Look for the word "computer" in the material below, then report each line where it occurs.

** SUPPLIED MATERIAL **
|---|
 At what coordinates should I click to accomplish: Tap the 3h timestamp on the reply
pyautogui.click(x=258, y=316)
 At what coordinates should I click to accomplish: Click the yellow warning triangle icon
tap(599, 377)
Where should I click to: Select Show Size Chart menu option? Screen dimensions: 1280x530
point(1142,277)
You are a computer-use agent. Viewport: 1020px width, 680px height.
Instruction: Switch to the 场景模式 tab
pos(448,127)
|---|
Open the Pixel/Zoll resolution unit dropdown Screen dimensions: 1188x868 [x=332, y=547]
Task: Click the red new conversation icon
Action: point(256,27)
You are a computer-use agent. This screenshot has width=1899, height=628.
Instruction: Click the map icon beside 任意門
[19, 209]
|---|
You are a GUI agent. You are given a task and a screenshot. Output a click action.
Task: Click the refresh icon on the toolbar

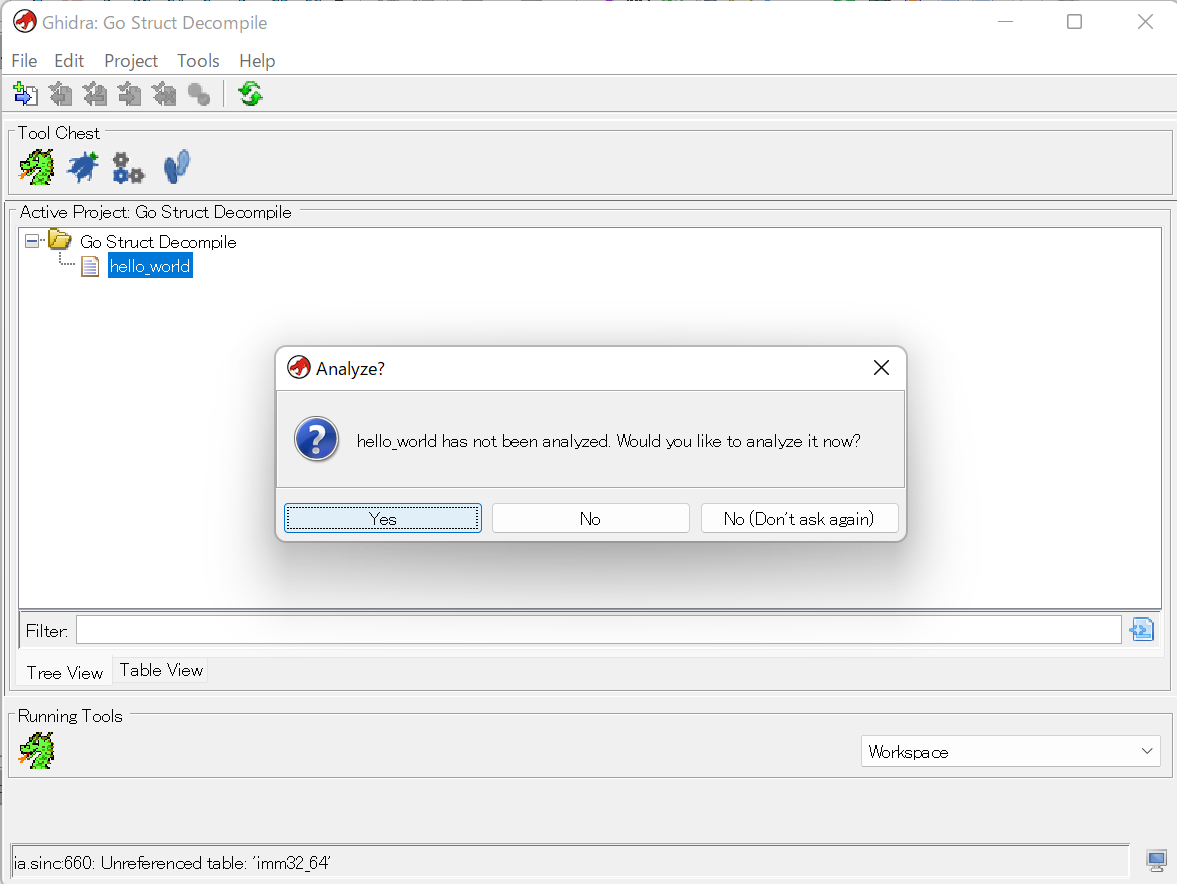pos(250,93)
|---|
** RESPONSE TO THE TASK **
You are a computer-use agent. Viewport: 1020px width, 680px height.
You are a computer-use agent. This screenshot has width=1899, height=628.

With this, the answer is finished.